Pendant les six premiers mois j'ai failli baisser les bras parce que tout était compliqué, les gens ne comprenaient pas comment il fallait qu'on travaille. Et quand on reprend une société, pendant qu’on réfléchit à tout ça elle se détruit, il faut construire vite sinon ça peut tomber. Bon, ça fait six ans maintenant, tout le monde a pris sa place, on se comprend. En fait, il faut mélanger les choses sans les mélanger : sur l'activité en elle-même, les associés doivent en faire beaucoup plus que les autres parce que c'est leur société, c'est leur outil de travail, c'est leur avenir.
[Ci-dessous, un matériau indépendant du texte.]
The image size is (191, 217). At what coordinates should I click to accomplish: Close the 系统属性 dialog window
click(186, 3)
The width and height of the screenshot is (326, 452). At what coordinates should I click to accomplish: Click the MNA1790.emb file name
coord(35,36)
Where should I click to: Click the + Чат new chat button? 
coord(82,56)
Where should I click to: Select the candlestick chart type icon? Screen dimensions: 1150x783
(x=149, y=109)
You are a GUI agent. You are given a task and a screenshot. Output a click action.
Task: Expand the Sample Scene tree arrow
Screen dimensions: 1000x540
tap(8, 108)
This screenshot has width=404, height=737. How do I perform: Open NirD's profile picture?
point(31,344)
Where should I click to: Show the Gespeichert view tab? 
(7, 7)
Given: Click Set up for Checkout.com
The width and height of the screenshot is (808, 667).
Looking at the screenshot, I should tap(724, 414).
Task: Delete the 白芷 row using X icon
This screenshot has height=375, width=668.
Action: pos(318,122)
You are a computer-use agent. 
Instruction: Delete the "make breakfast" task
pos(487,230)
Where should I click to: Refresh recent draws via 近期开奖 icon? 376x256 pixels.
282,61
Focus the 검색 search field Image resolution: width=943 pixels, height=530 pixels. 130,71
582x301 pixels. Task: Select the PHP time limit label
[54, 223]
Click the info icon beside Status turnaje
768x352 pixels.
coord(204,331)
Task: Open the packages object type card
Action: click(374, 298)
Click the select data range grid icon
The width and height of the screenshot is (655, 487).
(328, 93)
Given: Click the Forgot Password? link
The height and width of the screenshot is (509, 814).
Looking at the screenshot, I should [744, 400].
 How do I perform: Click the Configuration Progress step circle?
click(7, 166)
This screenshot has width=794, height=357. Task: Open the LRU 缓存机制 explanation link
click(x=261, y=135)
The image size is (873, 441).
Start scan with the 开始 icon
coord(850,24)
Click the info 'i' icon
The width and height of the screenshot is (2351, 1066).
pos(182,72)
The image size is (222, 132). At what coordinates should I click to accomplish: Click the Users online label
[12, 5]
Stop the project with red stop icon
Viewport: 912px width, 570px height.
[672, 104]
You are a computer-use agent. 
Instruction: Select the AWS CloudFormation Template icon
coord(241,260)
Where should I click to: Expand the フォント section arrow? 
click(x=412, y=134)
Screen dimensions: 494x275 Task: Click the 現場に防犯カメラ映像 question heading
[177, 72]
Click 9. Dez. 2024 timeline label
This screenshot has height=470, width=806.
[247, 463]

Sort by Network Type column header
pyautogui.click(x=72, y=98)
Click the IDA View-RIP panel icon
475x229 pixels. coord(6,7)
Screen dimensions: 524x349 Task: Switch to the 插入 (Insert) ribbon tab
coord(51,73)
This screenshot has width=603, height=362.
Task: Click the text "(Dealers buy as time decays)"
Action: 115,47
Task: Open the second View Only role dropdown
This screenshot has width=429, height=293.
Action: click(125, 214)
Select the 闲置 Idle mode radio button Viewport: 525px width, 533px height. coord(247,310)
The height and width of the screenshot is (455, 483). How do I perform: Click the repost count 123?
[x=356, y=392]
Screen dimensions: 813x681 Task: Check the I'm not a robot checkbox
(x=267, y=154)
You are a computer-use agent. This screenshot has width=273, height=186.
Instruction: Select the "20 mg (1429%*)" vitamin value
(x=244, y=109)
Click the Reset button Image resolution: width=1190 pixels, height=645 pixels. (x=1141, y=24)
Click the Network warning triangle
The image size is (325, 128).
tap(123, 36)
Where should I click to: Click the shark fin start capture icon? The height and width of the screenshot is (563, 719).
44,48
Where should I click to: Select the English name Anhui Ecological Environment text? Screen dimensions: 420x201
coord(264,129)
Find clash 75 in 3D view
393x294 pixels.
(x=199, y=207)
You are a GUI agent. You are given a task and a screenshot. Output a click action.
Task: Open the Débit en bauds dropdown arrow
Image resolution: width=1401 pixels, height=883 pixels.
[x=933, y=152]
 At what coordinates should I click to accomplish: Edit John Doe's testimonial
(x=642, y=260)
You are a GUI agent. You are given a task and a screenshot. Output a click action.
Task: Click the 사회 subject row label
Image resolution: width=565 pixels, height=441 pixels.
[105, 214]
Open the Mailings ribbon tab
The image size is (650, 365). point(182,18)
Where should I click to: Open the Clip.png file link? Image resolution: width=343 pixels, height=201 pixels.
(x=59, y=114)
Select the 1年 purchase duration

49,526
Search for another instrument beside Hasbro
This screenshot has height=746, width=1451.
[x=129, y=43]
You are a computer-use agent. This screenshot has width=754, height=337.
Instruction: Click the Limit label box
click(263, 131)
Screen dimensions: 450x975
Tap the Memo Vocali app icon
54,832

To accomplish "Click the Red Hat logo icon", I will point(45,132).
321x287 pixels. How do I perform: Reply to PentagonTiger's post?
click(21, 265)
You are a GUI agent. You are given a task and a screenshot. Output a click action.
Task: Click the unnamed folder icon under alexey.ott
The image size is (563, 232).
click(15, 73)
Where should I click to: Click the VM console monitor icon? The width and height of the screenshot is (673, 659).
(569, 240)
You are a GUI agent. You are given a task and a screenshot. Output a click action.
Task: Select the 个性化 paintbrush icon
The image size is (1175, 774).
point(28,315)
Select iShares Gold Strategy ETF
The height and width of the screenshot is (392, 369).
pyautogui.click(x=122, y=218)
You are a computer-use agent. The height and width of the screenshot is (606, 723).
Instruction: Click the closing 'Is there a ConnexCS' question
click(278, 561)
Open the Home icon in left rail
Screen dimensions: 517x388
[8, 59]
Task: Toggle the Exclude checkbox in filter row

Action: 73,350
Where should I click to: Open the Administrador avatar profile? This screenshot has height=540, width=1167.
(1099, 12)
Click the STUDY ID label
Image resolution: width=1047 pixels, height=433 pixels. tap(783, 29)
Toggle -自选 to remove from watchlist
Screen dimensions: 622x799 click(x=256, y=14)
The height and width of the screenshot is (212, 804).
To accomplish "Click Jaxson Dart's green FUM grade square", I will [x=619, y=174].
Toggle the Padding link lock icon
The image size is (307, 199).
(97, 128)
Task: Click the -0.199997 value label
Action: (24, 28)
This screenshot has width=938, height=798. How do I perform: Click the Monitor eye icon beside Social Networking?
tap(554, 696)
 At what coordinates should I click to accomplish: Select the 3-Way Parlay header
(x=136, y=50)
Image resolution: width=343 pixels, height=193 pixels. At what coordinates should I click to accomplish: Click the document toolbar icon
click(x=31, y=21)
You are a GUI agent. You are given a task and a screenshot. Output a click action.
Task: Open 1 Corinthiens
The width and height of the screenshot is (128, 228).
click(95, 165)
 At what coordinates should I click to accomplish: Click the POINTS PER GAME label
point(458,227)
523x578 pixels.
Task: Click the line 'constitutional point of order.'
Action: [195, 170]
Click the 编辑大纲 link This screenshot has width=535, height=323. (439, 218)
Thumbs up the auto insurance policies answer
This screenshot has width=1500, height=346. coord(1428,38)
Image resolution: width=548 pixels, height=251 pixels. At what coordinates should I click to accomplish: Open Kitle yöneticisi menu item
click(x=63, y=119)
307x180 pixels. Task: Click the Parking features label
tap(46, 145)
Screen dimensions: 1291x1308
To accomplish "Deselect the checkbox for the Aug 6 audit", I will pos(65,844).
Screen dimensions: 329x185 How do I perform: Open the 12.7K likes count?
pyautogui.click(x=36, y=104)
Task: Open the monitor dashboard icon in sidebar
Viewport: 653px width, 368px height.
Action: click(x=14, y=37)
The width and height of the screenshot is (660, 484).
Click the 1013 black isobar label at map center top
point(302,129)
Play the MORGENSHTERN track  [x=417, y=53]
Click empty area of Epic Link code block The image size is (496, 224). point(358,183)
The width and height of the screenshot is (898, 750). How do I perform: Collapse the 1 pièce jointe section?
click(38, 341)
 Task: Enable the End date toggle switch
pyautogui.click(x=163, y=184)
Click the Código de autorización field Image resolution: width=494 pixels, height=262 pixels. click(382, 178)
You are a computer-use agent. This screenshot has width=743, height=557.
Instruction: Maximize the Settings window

Sur le reste, ça reste une société normale, qui travaille avec une hiérarchie normale, avec des engagements normaux.
Nicolas Nocca, gérant de Solyver
Finalement, Adieux au patronat montre que le rôle des syndicats pourrait se déplacer : plutôt que d’organiser le rapport de force avec le patronat, ils deviendraient des acteurs du changement, en mettant à dispositions des salariés des ressources nécessaires à leur évolution de statut. Plus encore, la rencontre entre l’ESS (via les Scop) et le syndicalisme est susceptible de redonner une vision politique à ces deux mouvements sociaux : « L'arrivée d'une organisation mue par la défense des salariés pourrait […] contenir l'inclination des membres historiques de l'ESS à céder aux sirènes de la modernité économique en leur rappelant la nécessité impérieuse des finalités matérielle et sociale de leur raison d'être. Quant aux organisations syndicales, l'implication dans l'économie sociale et solidaire pourraient permettre d'alimenter et de donner corps à la somme de projets socio-économiques alternatifs et, ce faisant, de déployer dans de nouveaux supports l'accumulation de savoir-faire obtenue au gré des luttes et ou des carrières militantes » (p. 310).
Ces Scop paraissent montrer des « capacités de résilience singulière face aux variations du capitalisme contemporain » (p.7) : destiné à la fermeture il y a quelques années, Solyver a jusqu’ici trouvé sa place dans un écosystème local. De son côté, Hélio-Corbeil aura résisté huit ans au jeu de la concurrence internationale mené par de grands groupes avant de réorienter son activité et son modèle vers l’impression numérique. Ces deux exemples montrent l’intérêt d’outils productifs possédés par les salariés animés par le maintien de l’emploi, d’une production porteuse de sens à l’heure de l’enjeu majeur de réindustrialisation. Il en reste que dans une économie de marché, les obstacles sont nombreux, et comme en conclut Maxime Quijoux, au-delà de la gestion de l’entreprise, « le salut des travailleurs au 21e siècle passera, immanquablement, par la reconquête des armes de l'économie » (p. 311).
Les gros modèles économiques sont dangereux. Certains gros de l’industrie mettent à mal l’industrie, parce ils ont le pouvoir et l'argent. Certains peuvent écraser des petites PME avec des prix qu'ils décideront, des formes juridiques qui feront que vous aurez toujours tort. Ce qui me fait peur pour l’industrie, c’est qu’on leur donne le pouvoir. Chez nous, je vous parle de clients et de fournisseurs, mais à la base c’est tous des collaborateurs. Tout le monde a besoin de tout le monde. C'est l'aspect “familial” qu'on peut avoir dans la filière, qui fait qu'aujourd’hui on est encore là.